Wang Wei (701 – 761) was a great poet, painter, and musician. He is best known for his highly condensed and powerful chüeh-chü (quatrains). His late work, The Wang River Sequence, has still not been fully appreciated for its remarkable combination of lyric, dramatic, and symbolic elements that form an interior journey.

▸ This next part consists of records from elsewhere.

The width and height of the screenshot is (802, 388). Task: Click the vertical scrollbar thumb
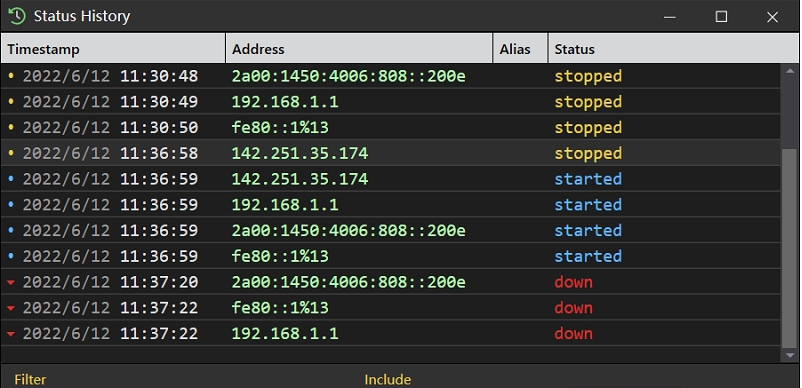point(790,248)
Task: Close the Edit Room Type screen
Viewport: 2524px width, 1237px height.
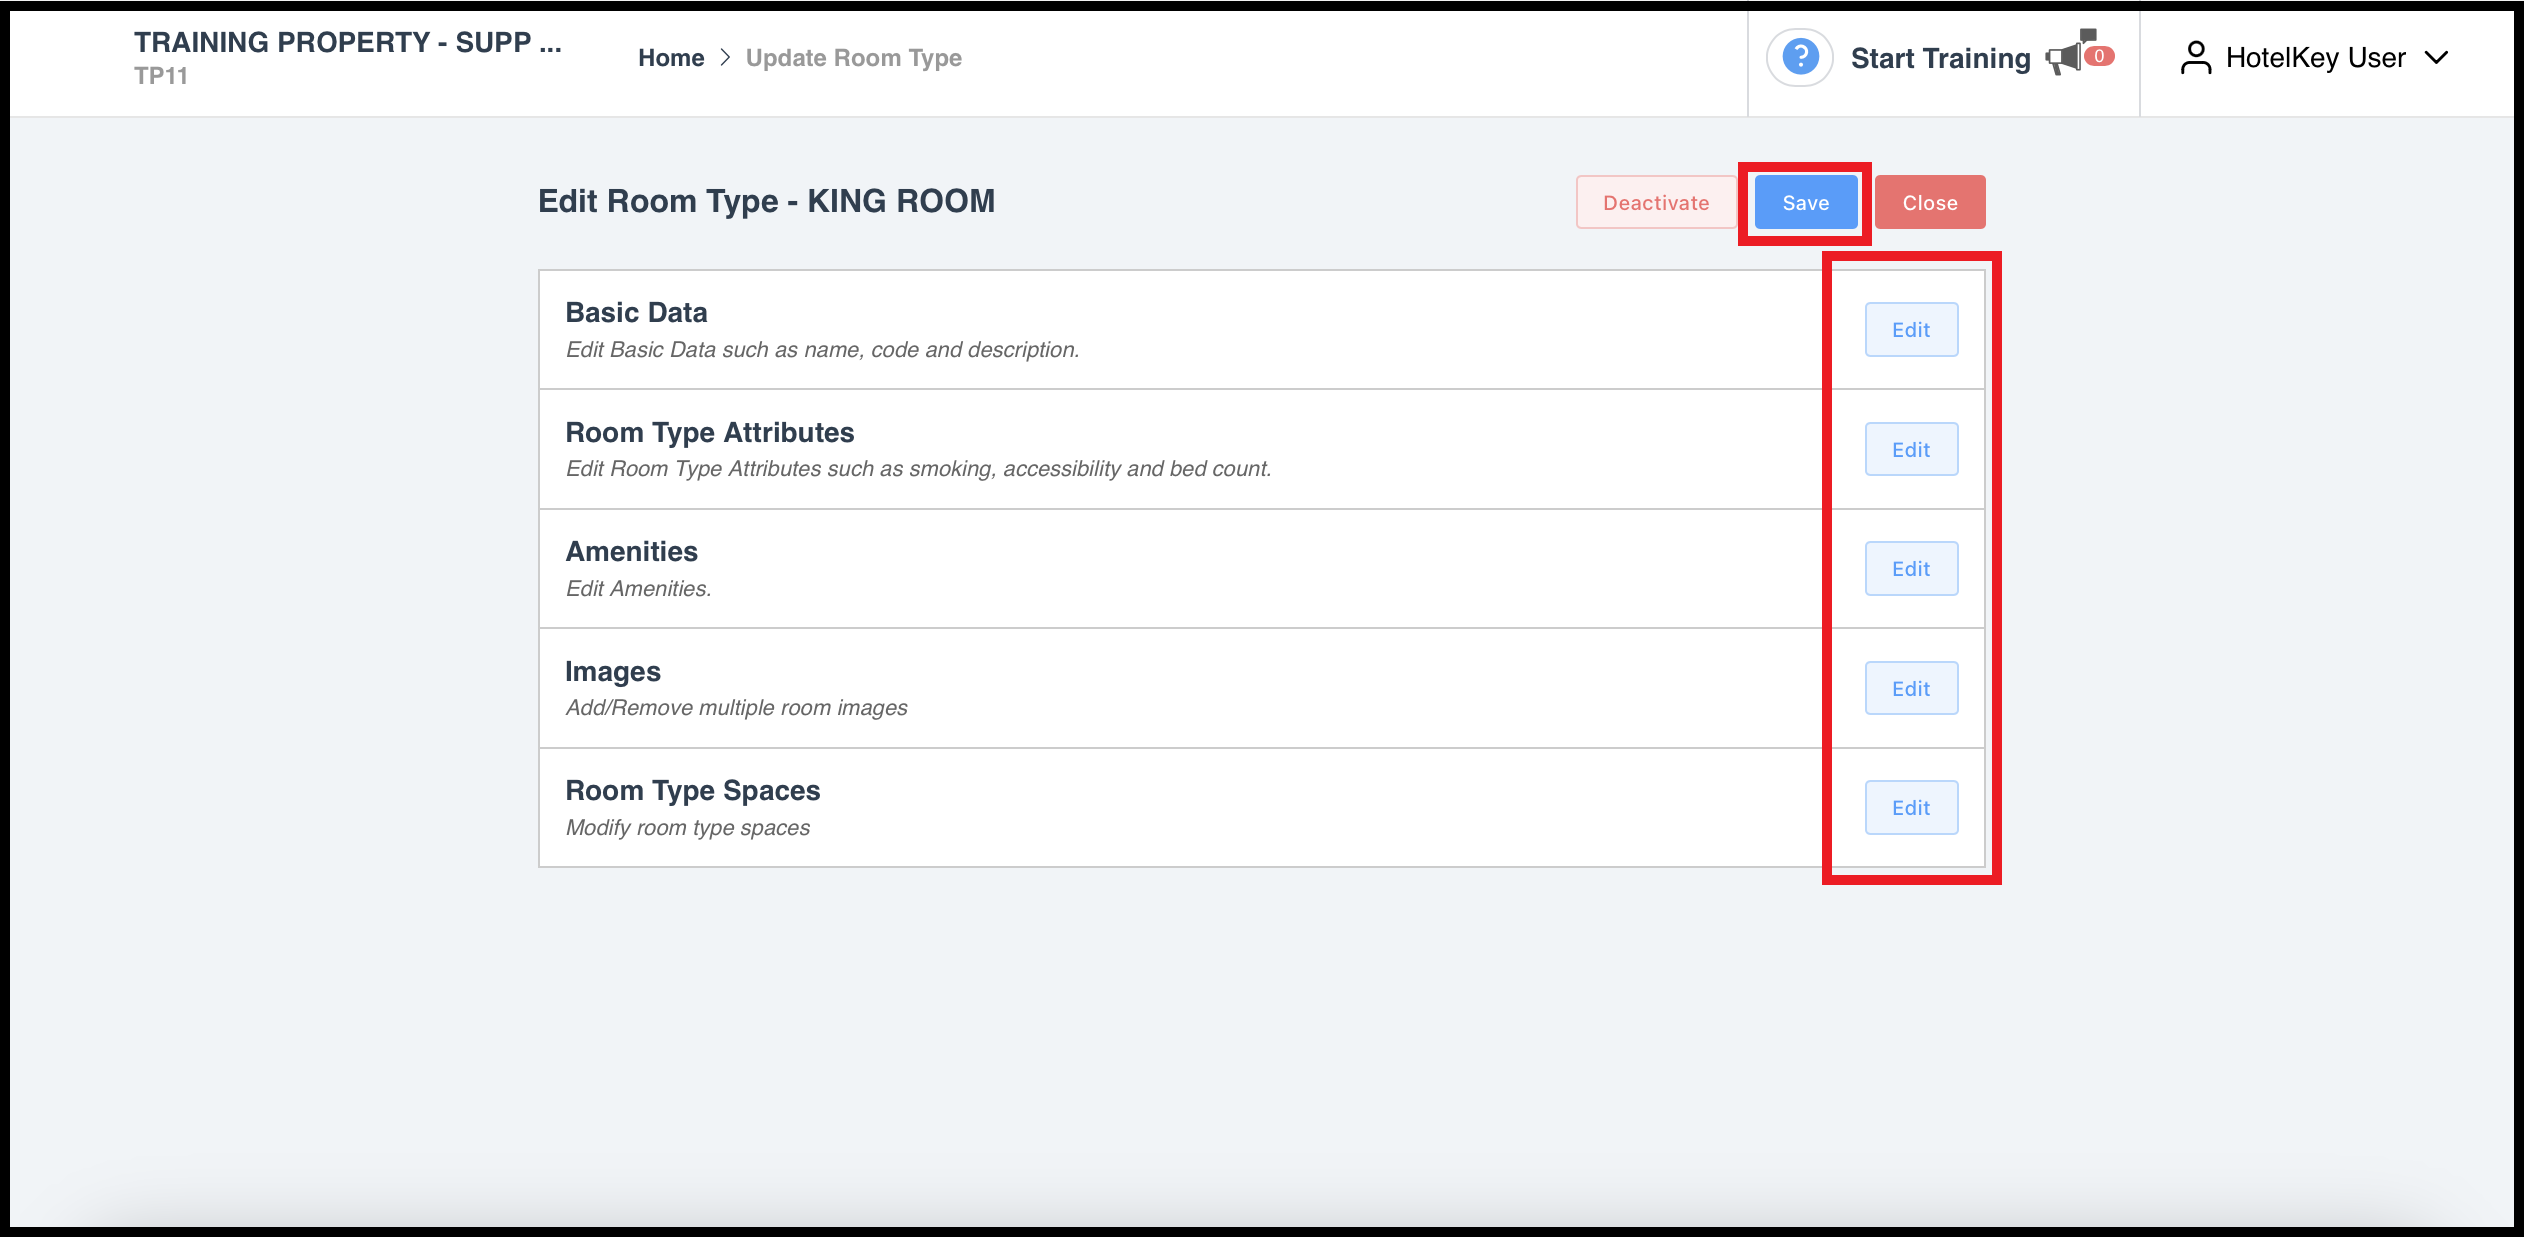Action: click(x=1930, y=202)
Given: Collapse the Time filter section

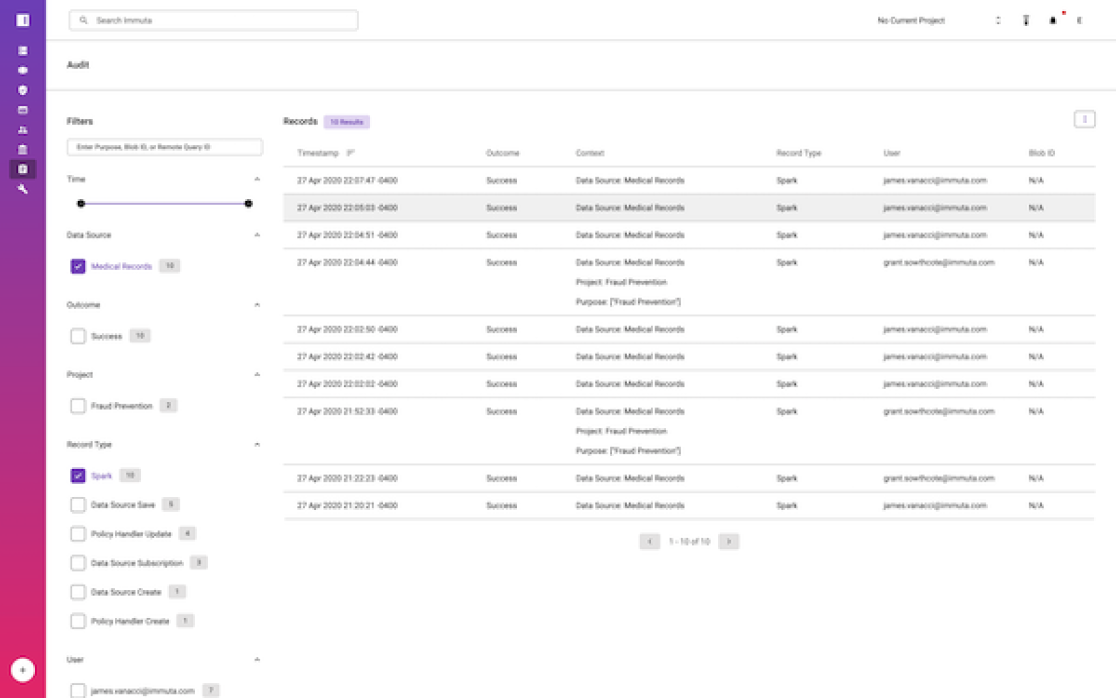Looking at the screenshot, I should (257, 180).
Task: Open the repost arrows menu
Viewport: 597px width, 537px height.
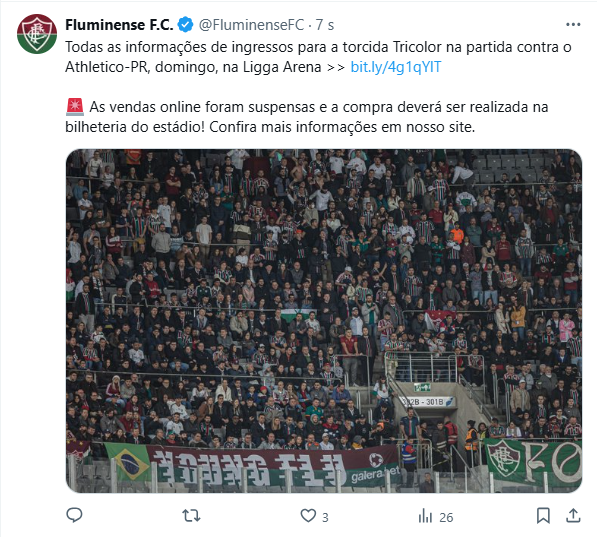Action: pos(191,516)
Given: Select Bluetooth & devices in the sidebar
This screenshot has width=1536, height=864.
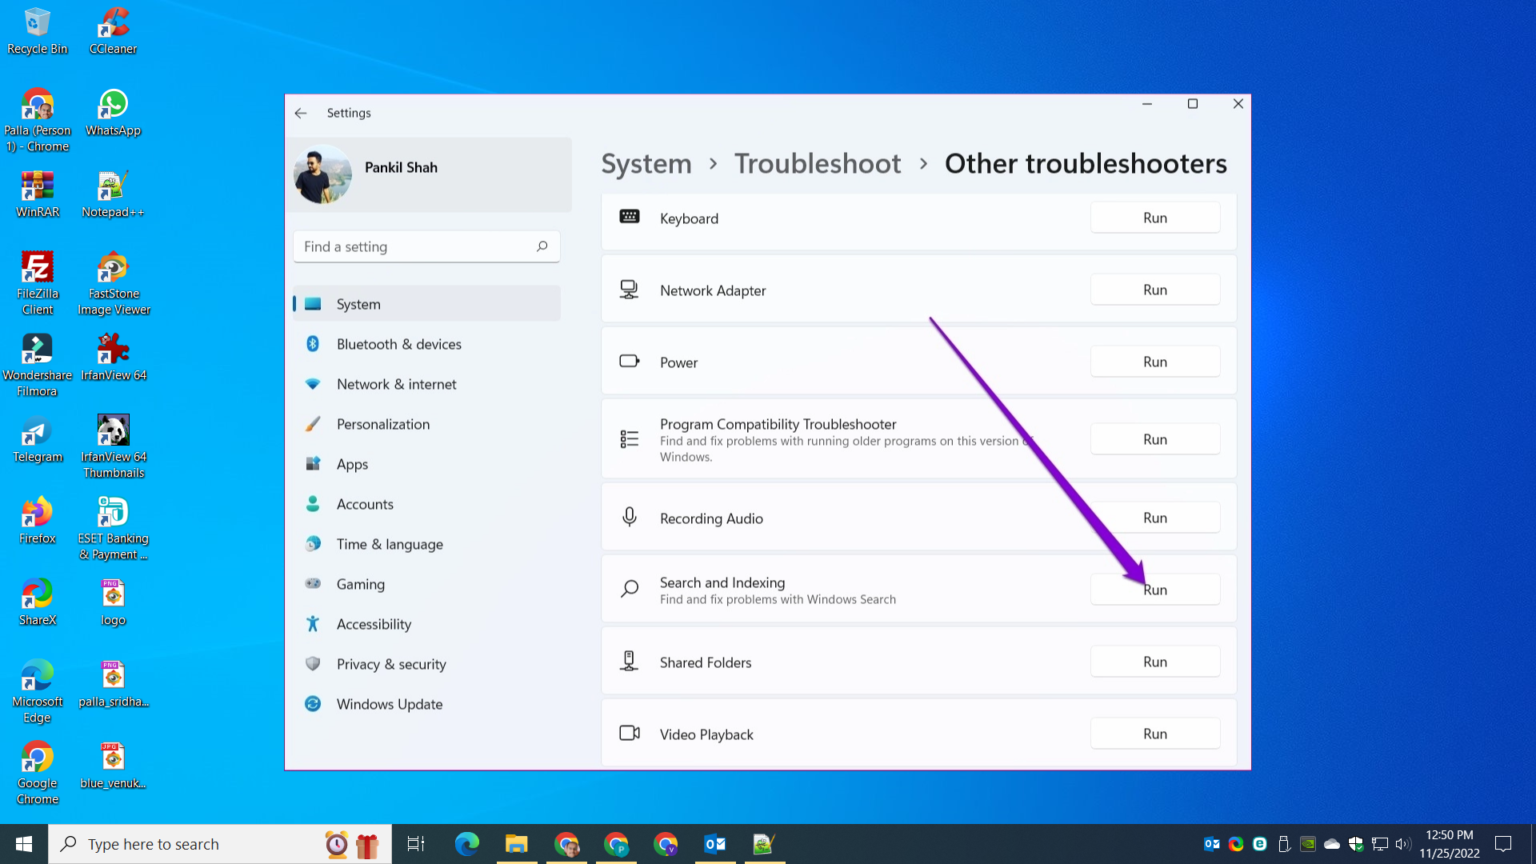Looking at the screenshot, I should coord(399,344).
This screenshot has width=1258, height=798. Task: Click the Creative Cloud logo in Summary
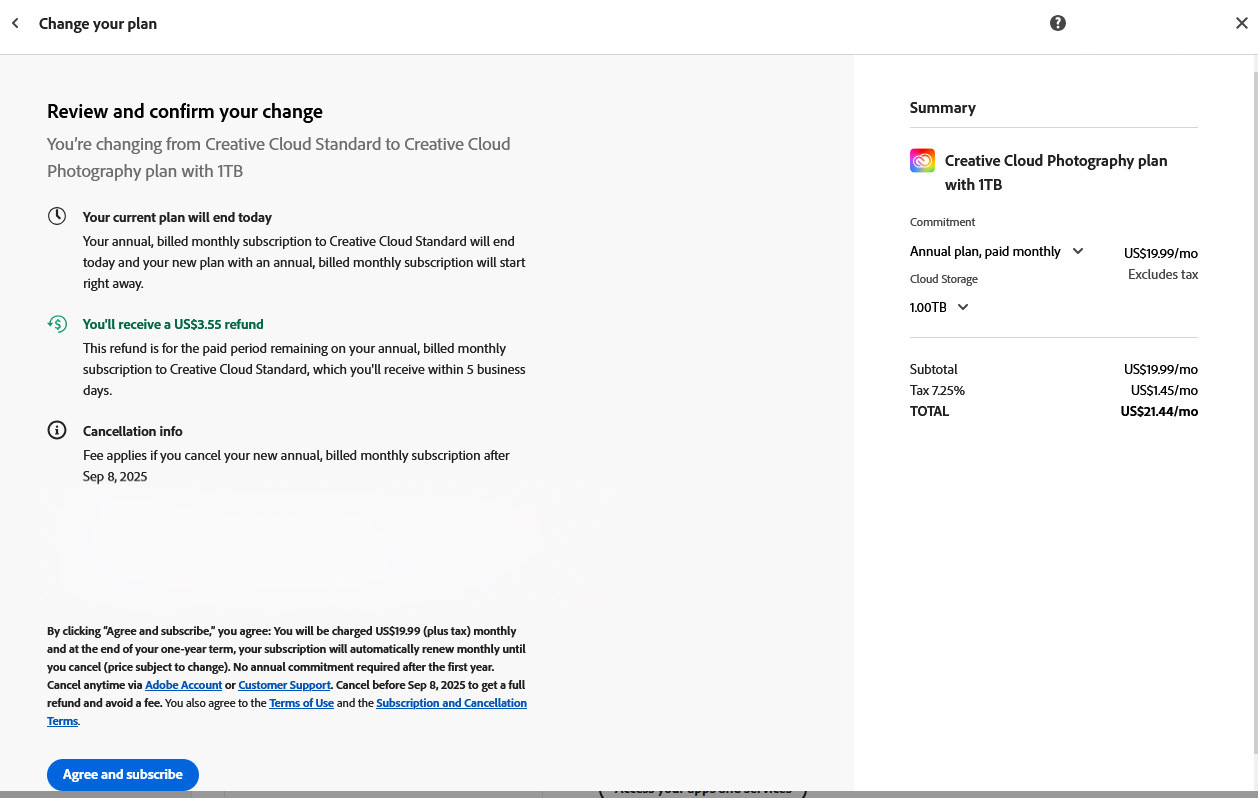[x=922, y=160]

James Wren, born in Chicago, educated in the States, as well as in Europe and in Asia, holds a Ph.D. in comparative literature from The University of Washington and a D. Lit. in modern Japanese literature from Niigata University (Japan). He has published a number of scholarly articles, reviews, translations and book-length manuscripts in the areas of modern Japanese and Indonesian literature, as well as in medical history and narrative. At the age of 41, he has taught at The University of Hawai'i and has only recently retired as Professor of Modern Japanese Literature at San Jose State University. Currently battling lupus and Parkinson's Disease, he resides in an assisted-living situation in Birmingham, Alabama. His poetry also appeared in Spring 2001.